Chapter 6 - Univariate time series modeling Flashcards
(50 cards)
define univariate time series modeling
class of specifications where you attempt to describe changes in a random variable using only information contained in their own past values and possibly current and past values of an error term
what does time series modeling contrast with
Structural models. Structural models, like OLS, is multivariate in nature.
is time series modeling theoretical?
Typically a-theoretical, meaning that it is not common to base it on a theory. Meaning, you are not going to use financial theory to establish the structure of one of these models. Contrasts with structural models and their general-to-specific case, as it provide a way to model the theoretical foundations.
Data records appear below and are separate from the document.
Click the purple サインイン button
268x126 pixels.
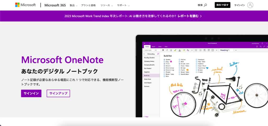coord(31,93)
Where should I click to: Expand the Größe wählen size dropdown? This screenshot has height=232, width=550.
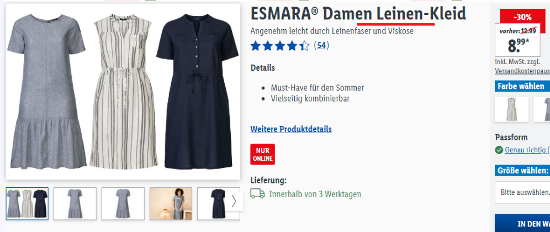tap(522, 192)
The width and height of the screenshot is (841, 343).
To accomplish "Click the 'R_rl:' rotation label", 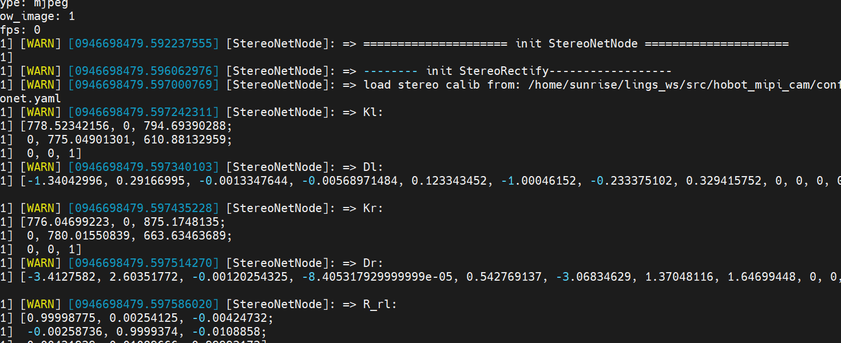I will [x=380, y=304].
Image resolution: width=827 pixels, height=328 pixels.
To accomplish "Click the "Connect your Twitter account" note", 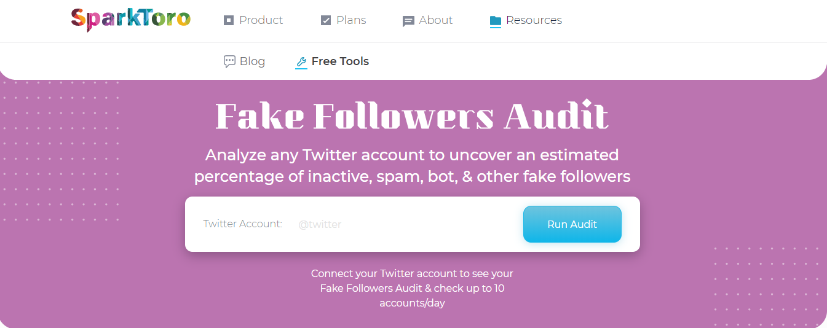I will [412, 288].
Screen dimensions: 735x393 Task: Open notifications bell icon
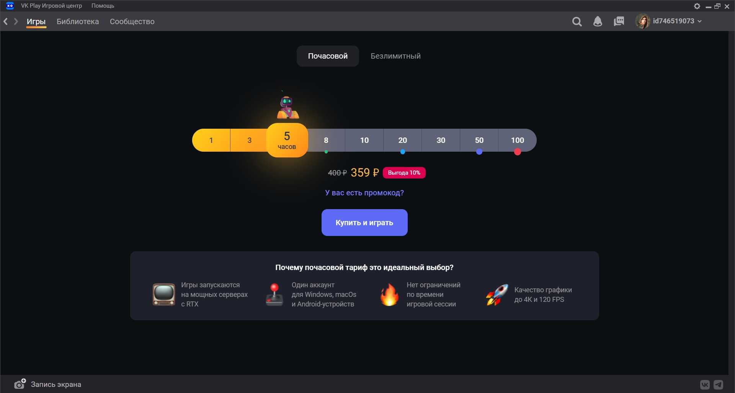point(598,21)
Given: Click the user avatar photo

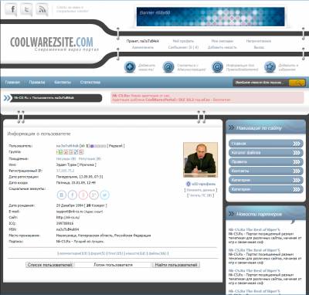Looking at the screenshot, I should 200,160.

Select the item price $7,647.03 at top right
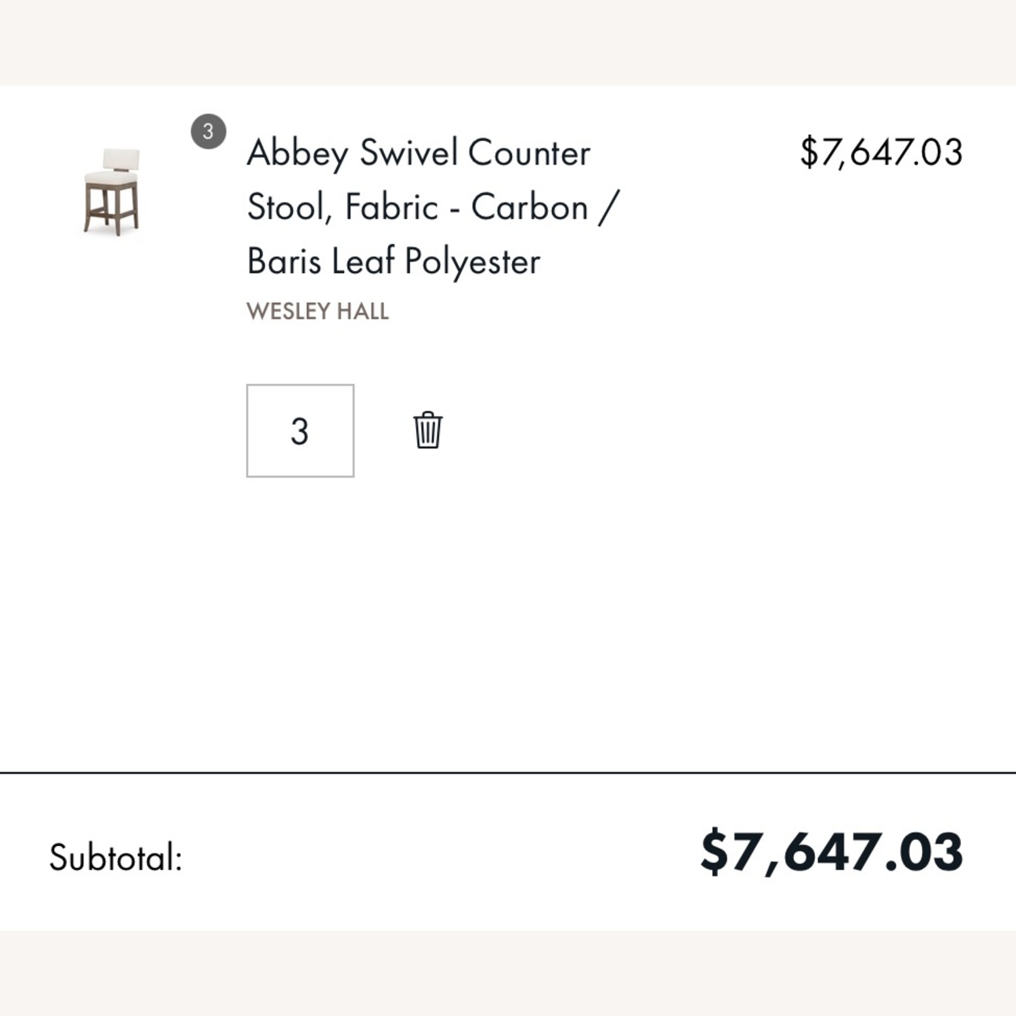click(881, 152)
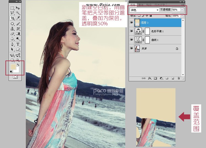Select the Gradient tool
Viewport: 206px width, 148px height.
[18, 34]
if time series mdoeling doesnt use known theory, then what does it do?
It is based on using empriical observations to extract patterns.
what benefit can tiem series mdoels give that structural models does not?
Out-of-sample estimations
what model is the goal of this chapter?
ARIMA
most important topic in time series modeling
Statonarity
why stationarity important
behavior and properties of stationary time series offer a make it or break it sort of case
elaborate on stationarity
two types:
1) Strict
2) weak
A strictly stationariy process is one where for every t1, t2, t3,….,tt, and any k, the joint probability distribtuion of t1,…tt is equal (identical) to t_(1+k), t_(2+k),…t_(t+k).
This entails that the probability of “y” falling in some specific interval is the same now as in any period.
Weakly stationariy is more observable and practical. Requirements are:
1) E(y_t) = mu
2) E((y_t - mu)(y_t - mu)) = sigma^2 < infinity
3) E[(y_t1 - mu)(y_t2 - mu)] = gamma_(t2-t1) for all t1 and t2
These three state: constant mean, constant variance, constant lag-l covariance. (constnat autocovariance structure).
elaborate on autocovariance structure
We refer to lag-l autocovariance to describe the autocovariance between a variance, and its same variable “l” lags earlier. This is constnat in stationary time series.
Thus, if we have a stationairy time series, we have that autocovariance between y_1 and y_10 is the same as between y_10 and y_20.
what is the autocovariance function+
E[(y_t - E[y_t])(y_(t-s) - E[y_(t-s)])]
this is lag-s autocovariance function.
elaborate on the interpretation of autocovariance
Nothing really, since it depends on the measurement of y_t. Therefor,e we use autocorrelation to relate meaning to it.
how do we go from autocovariance to autocorrelation?
Correlation is defined as covariance divided by variance. In time series, the variance is the lag-0 = gamma_0 autocovariance, so we can neatly represent it as:
corr_l = gamma_l / gamma_0
elaborate on acf
autocorrelation function.
when we plot all the lag-s autocorrelations up to some lag k, we can what we call the acf.
elaborate on a white noise process
structured random pattern.
Has the following properties:
1) E[y_t] = mu
2) var[y_t] = sigma^2
3) gamma_{t-r} = sigma^2 if r=t else 0
So, the white noise series is completely memoryless. Each observation is completely independent of all previous values it made.
If the y_t white noise series has mean 0 and fowllow a normal distribution, then the sample autocorrelation coefficients are approximatley n(0, 1/T).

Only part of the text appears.